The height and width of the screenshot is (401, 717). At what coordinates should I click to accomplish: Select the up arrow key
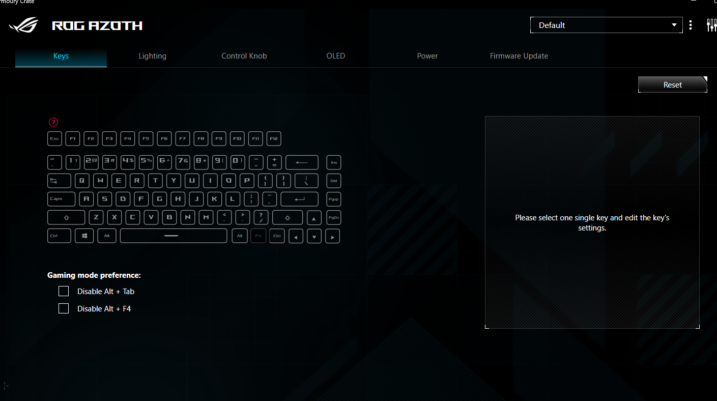point(315,218)
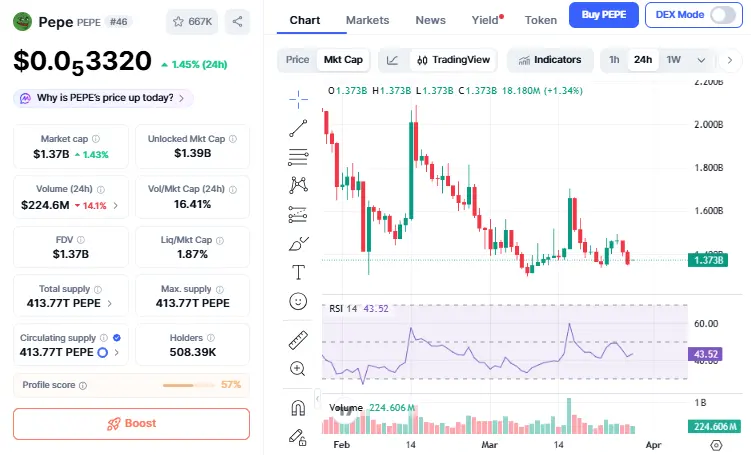Select the text annotation tool
The image size is (751, 455).
click(298, 272)
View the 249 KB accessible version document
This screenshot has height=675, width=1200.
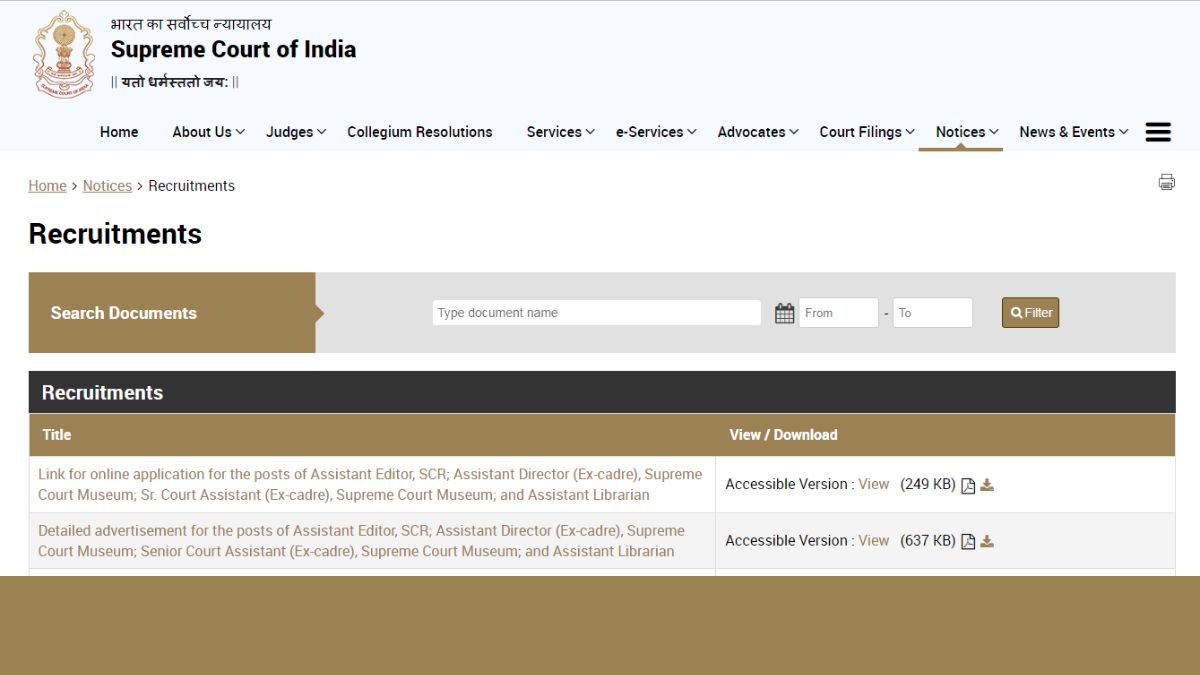click(x=873, y=484)
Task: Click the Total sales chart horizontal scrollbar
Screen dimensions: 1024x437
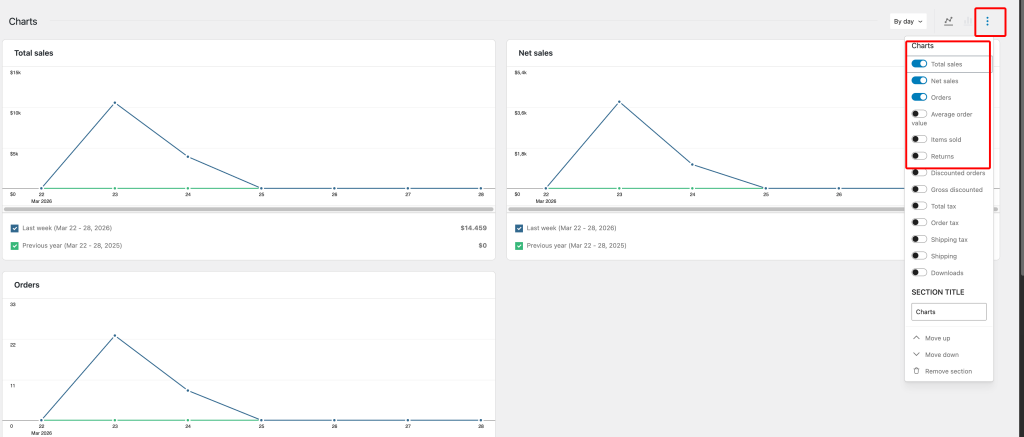Action: (x=249, y=209)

----------------------------------------

— Task goal —
A precise repetition of every entry, free of pictures, is the expected answer.

— Exercise output —
The height and width of the screenshot is (401, 717). At what coordinates should I click to accomplish: Select the up arrow key
point(315,218)
Select the text annotation tool
The image size is (751, 455).
click(298, 272)
View the 249 KB accessible version document
This screenshot has height=675, width=1200.
click(x=873, y=484)
Task: Click the Total sales chart horizontal scrollbar
Screen dimensions: 1024x437
Action: (x=249, y=209)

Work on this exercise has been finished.